Exercise prompt
Update the listing from the line with "Task: Select the Flood fill navmesh tool" to the line with "Action: (658, 66)" by replacing "Flood fill" with "Area fill" and leaving everything else unchanged. Give only those lines, and leave the pictures out.

Data to use start

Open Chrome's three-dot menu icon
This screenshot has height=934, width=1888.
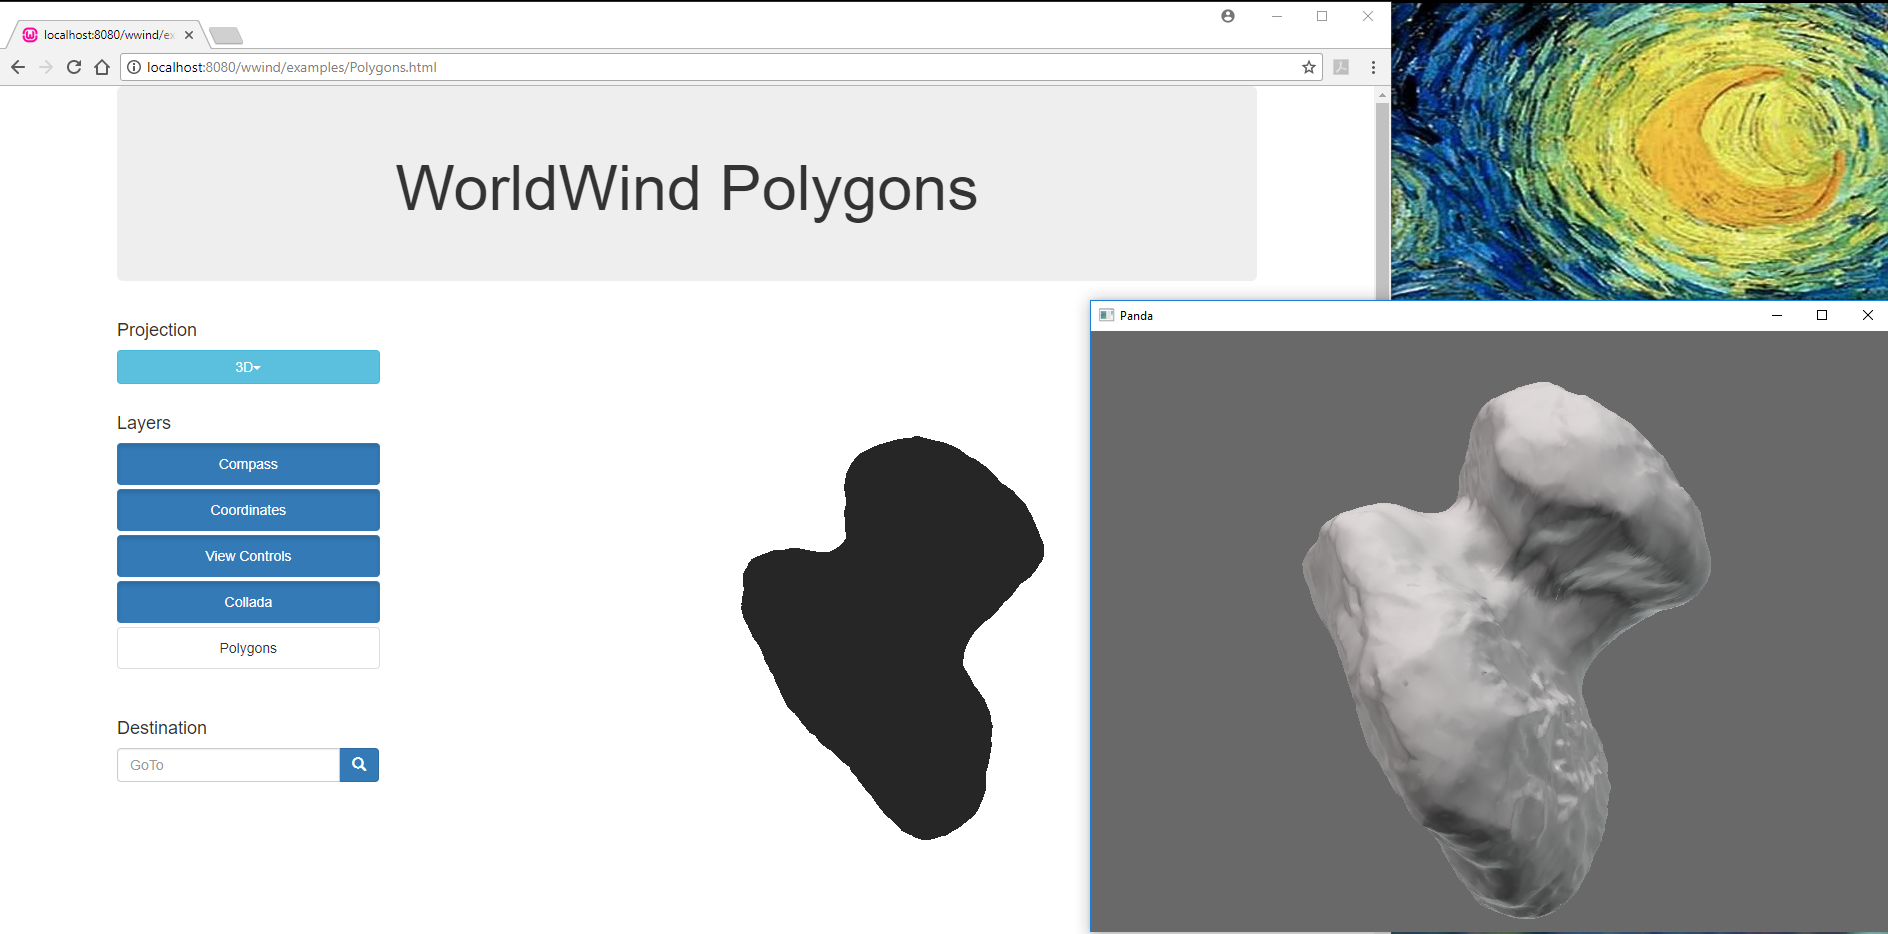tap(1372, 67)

Data to use end
Data to use start

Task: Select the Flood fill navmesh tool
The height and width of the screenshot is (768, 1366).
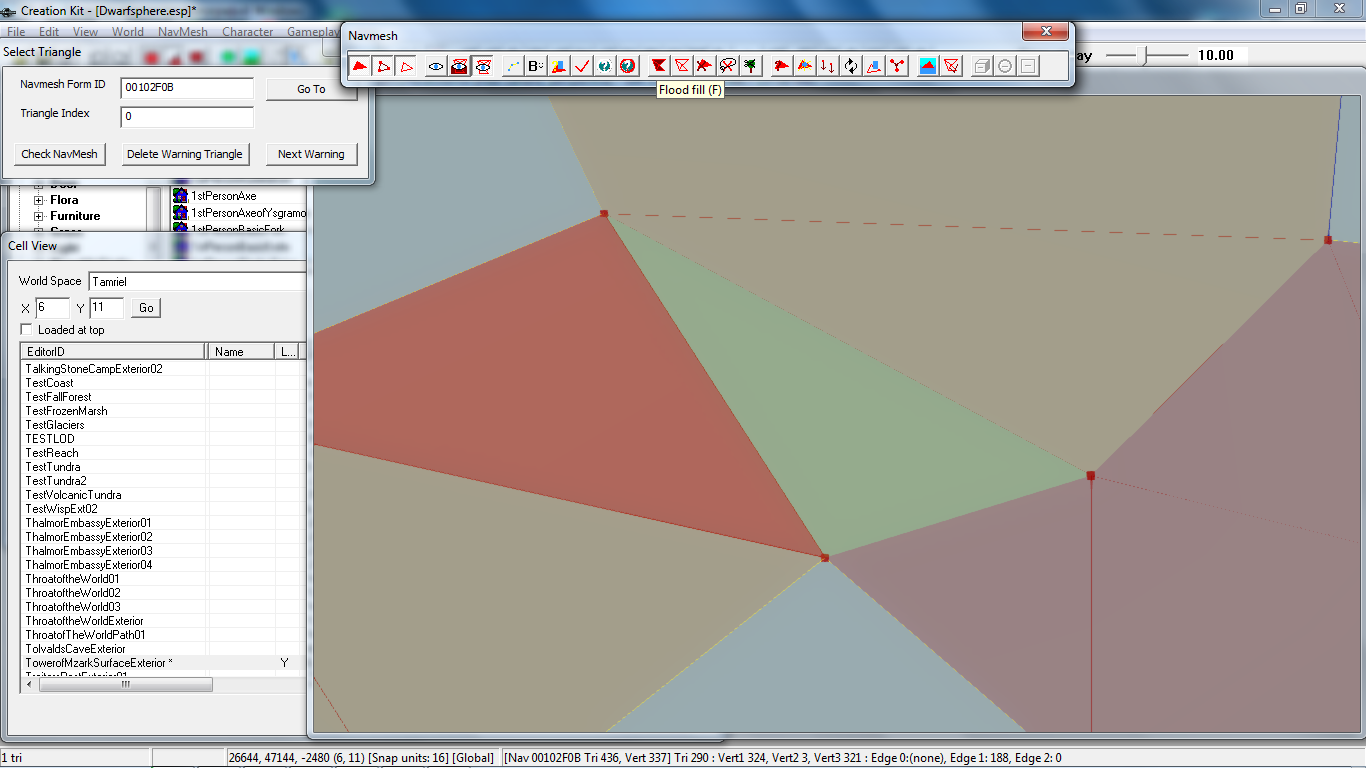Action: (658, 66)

Data to use end

Correct output
Task: Select the Area fill navmesh tool
The height and width of the screenshot is (768, 1366).
Action: (658, 66)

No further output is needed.